I’m writing now though with a multilevel modeling question that has been nagging me for quite some time now. In your book with Jennifer Hill, you include a group-level predictor (for example, 12.15 on page 266), but then end up fitting this as an individual-level predictor with lmer. How can this be okay? It seems as if lmer can’t really still be fitting the model specified in 12.15? In particular, I’m worried about analyzing a cluster randomized experiment where the treatment is applied at the cluster level and outcomes are at the individual level – intuitively, of course it should matter that the treatment was applied at the cluster level, not the individual level, and therefore somehow this should enter into how the model is fit? However, I can’t seem to grasp how lmer would know this, unless it is implicitly looking at the covariates to see if they vary within groups or not, which I’m guessing it’s not? In your book you act as if fitting the model with county-level uranium as an individual predictor is the same as fitting it as a group-level predictor, which makes me think perhaps I am missing something obvious?

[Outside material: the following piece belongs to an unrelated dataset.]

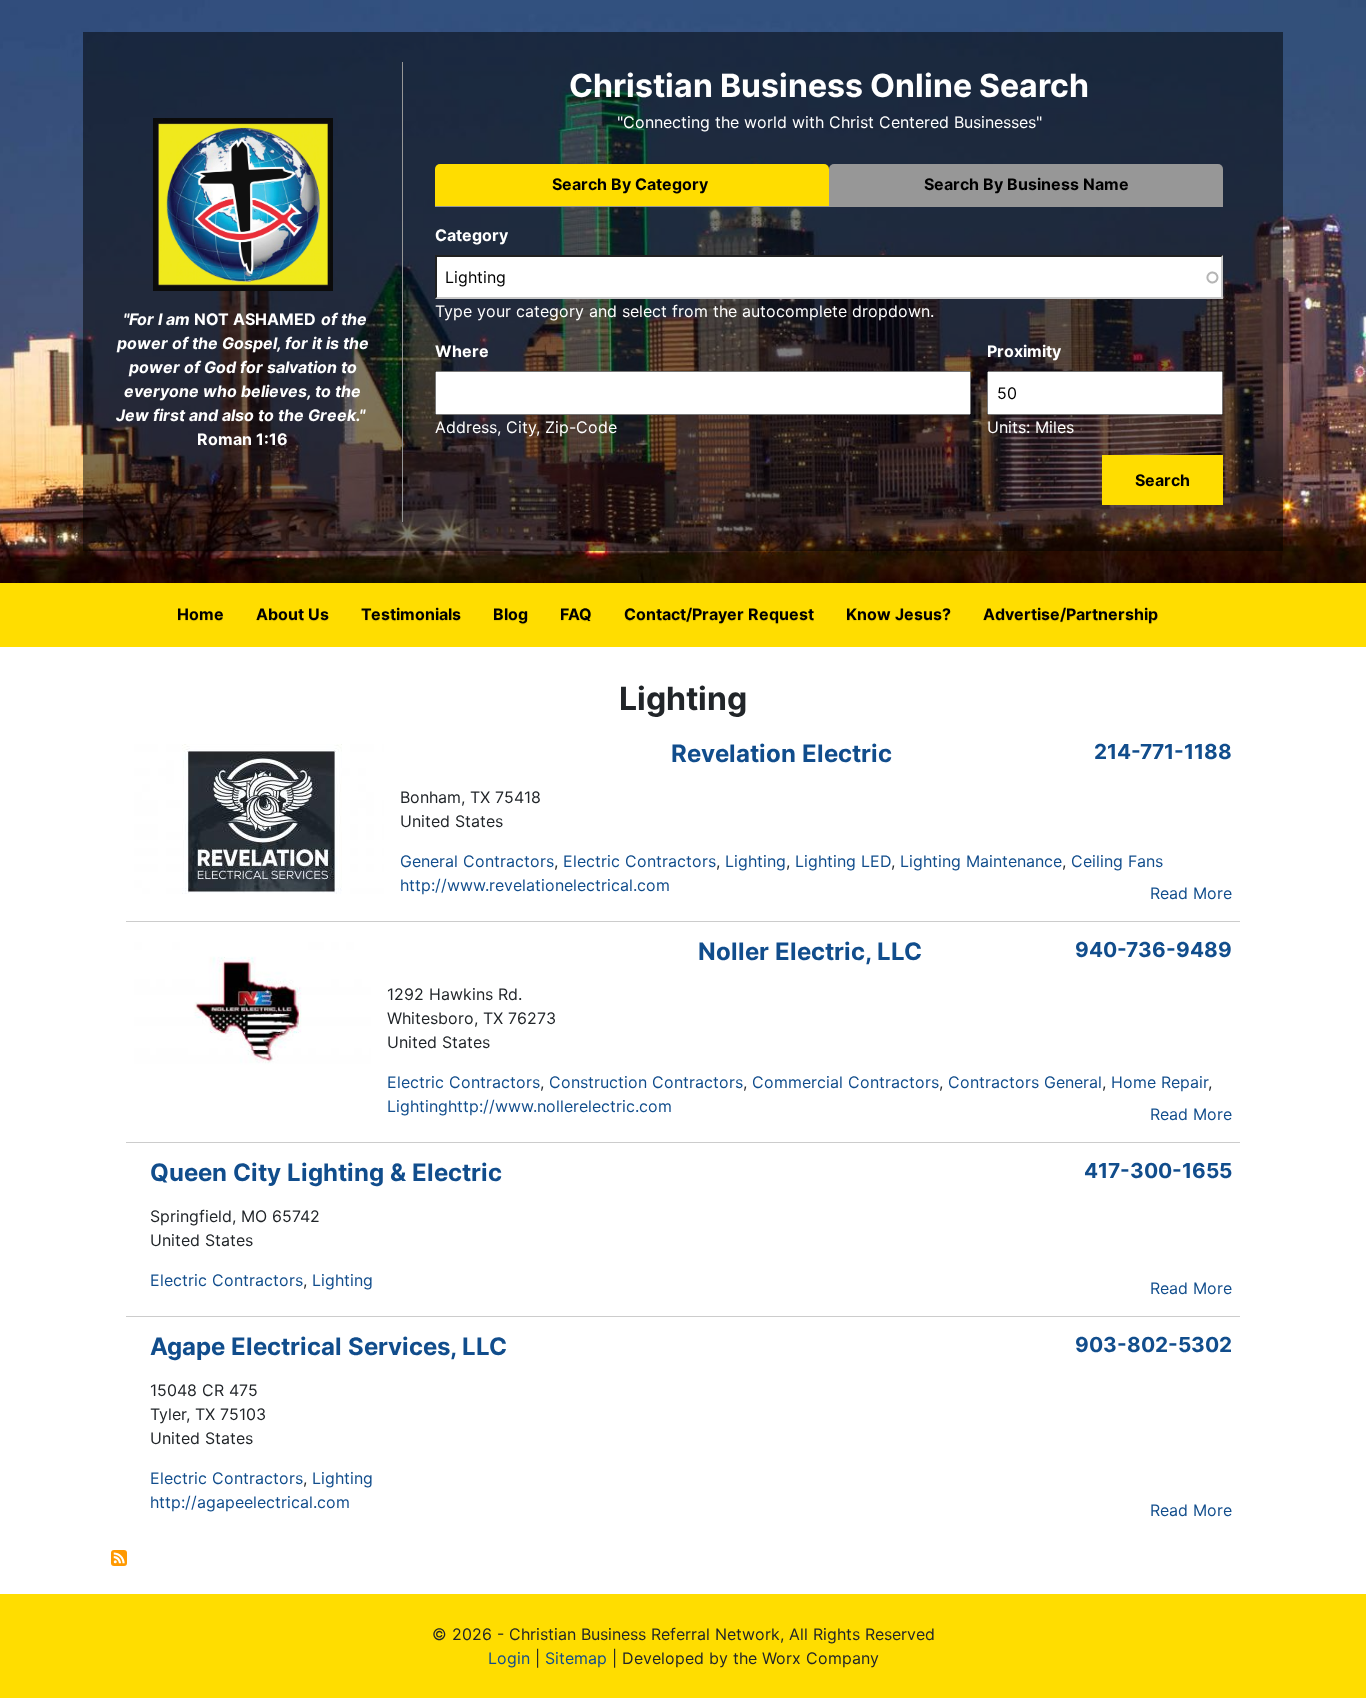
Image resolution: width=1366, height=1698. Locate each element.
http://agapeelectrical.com (250, 1502)
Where (462, 351)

My reply: It indeed is annoying that lmer (and, for that matter, stan_lmer in its current incarnation) only allows individual-level predictors, so that any group-level predictors need to be expanded to the individual level (for example, u_full <- u[group]). But from the standpoint of fitting the statistical model, it doesn't matter. Regarding the question, how does the model "know" that, in this case, u_full is actually an expanded group-level predictor: The answer is that it "figures it out" based on the dependence between u_full and the error terms. It all works out.

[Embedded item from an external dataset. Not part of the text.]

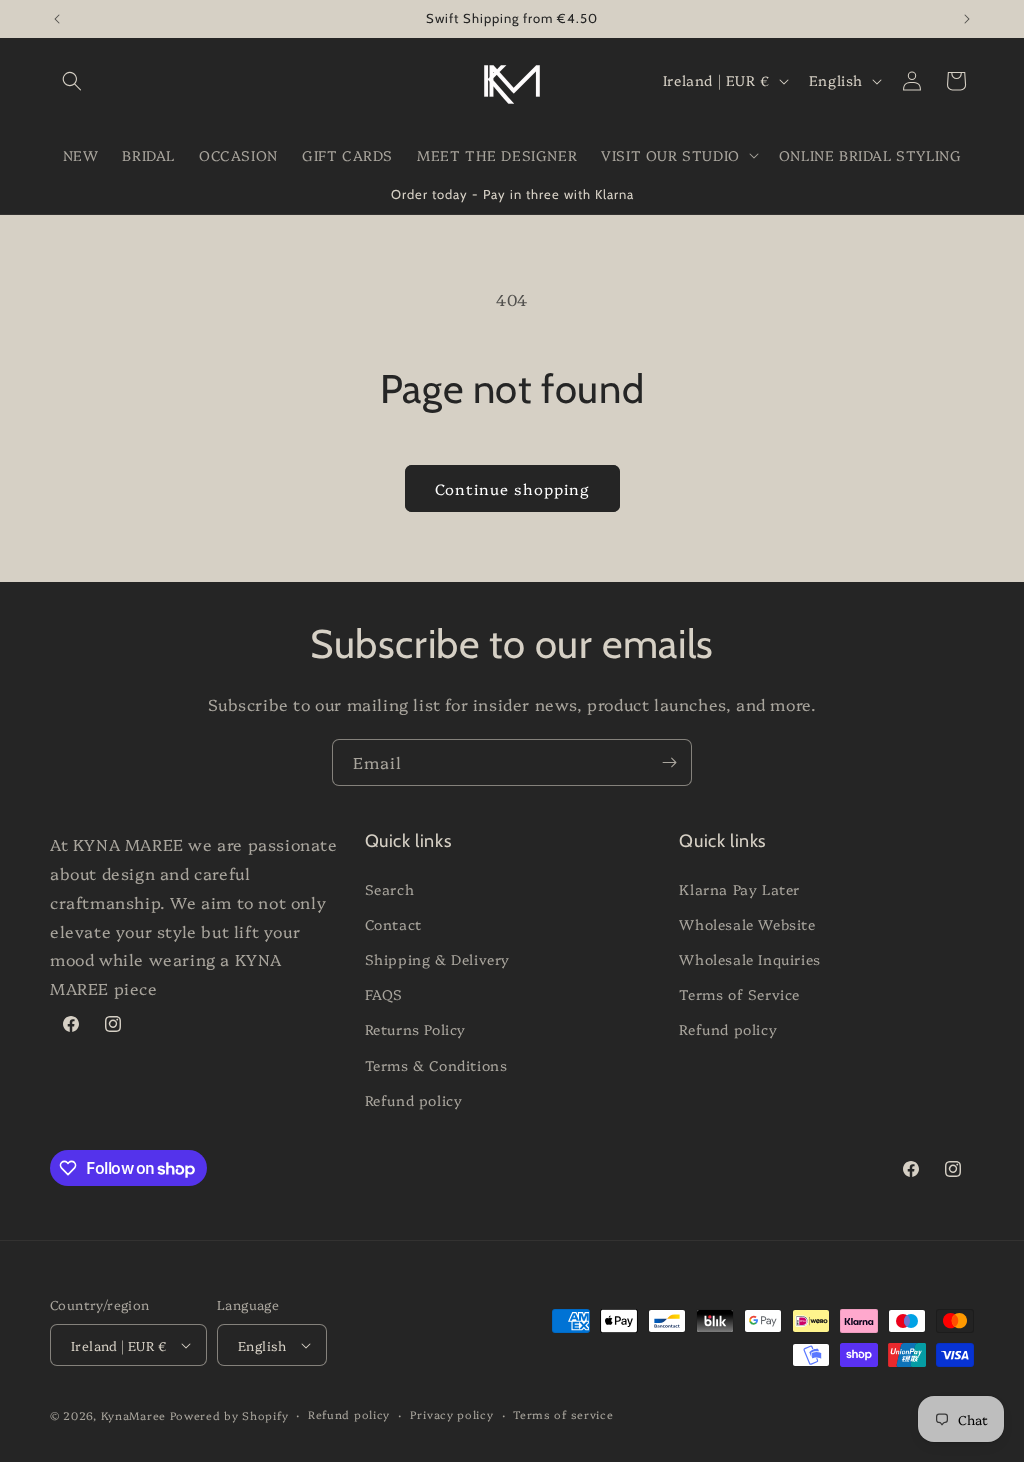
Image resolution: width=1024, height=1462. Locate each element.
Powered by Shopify (229, 1415)
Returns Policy (415, 1029)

This is great! I always wondered about this. I know this is a side issue but I was trying to think of where this can lead you astray (expanding to the individual level). I am thinking about precision of estimates in terms of sample size. Would your precision be closer to the sample size of the group level than the individual? Can you then be “fooled” in the sense that you would expect a much larger sample size when estimating group-level predictors that you actually had?